Grotesque as it may be, the mass of fat provides an opportunity to reflect on the engineering genius of Joseph Bazalgetteby Nick Hilton / September 18, 2017 / Leave a comment
‘Of the great sewer that runs beneath, Londoners know, as a rule, nothing, though the Register-General could tell them that its existence has added some twenty years to their chance of life.’
So wrote The Times in their 1891 obituary of Joseph Bazalgette, the engineering genius behind London’s Victorian sewers. In it, they evoke the image of Gustav Doré’s 1872 print ‘The New Zealander’, which shows a cloaked figure gazing across the Thames at the ruins of St Paul’s. How prescient the Times were in calling to mind Doré’s apocalyptic vision, for, just 126 years later, London would be brought to its knees by a coagulated mound of fat, nappies, oil and condoms dubbed ‘The Fatberg.’

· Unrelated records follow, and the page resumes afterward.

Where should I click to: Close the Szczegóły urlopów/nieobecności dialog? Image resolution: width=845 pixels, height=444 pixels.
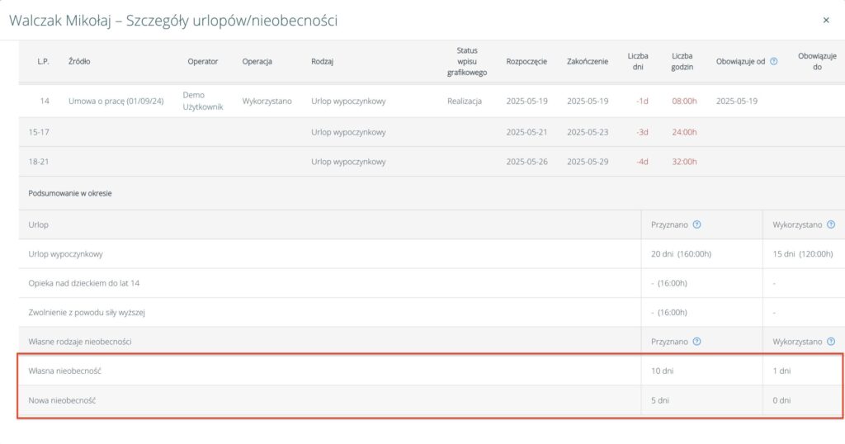click(826, 20)

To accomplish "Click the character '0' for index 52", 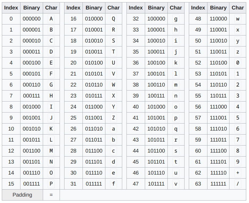I will pyautogui.click(x=238, y=63).
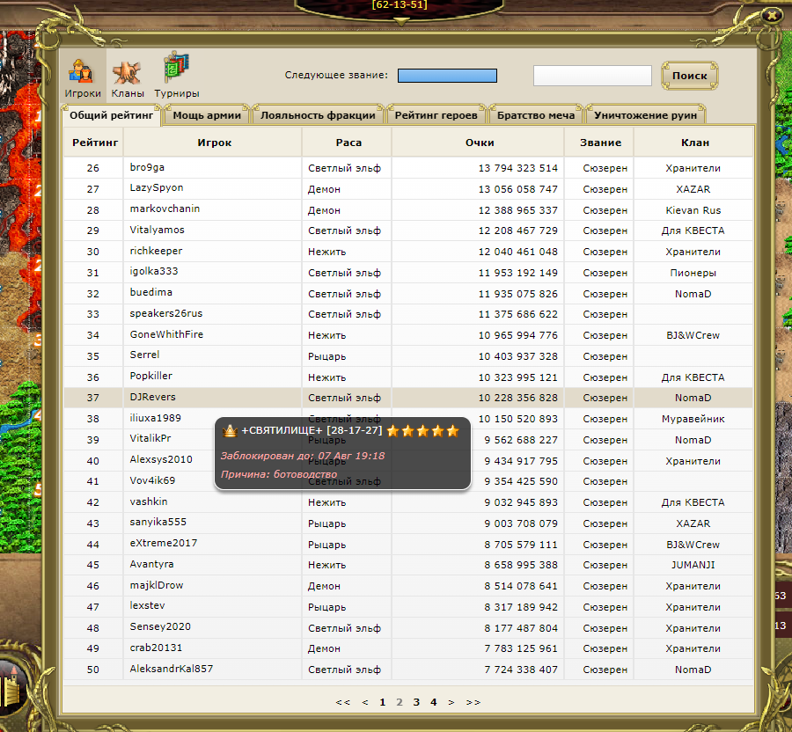Go to next page with > arrow
The height and width of the screenshot is (732, 792).
451,702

The Fatberg is 250 metres long and weighs 130 tonnes. That’s about four times longer than Cutty Sark, though only a seventh as heavy. That’s a less random counterpoint that it at first seems: Cutty Sark was built in 1869, at the same time that Bazalgette was setting to work on his sewers. Imagine if, in 2017, Cutty Sark was still at sea, selling and buying tea to and from our remaining free trade allies. Imagine she were not simply a novelty, but the height of competence and beauty. Imagine she were not subject to regular arson attacks and held together with sellotape.
It seems incomprehensible—but that is the effective status of our Victorian sewers. They are not a tourist attraction, roped off in a dry dock, but a living, essential part of modern London. When someone uses the top most toilet in The Shard, that flush will find its way through the Qatari-owned neo-futurist furnishings of its host, and eventually end up travelling the same route as every Londoner’s excretions since Disraeli was Prime Minister.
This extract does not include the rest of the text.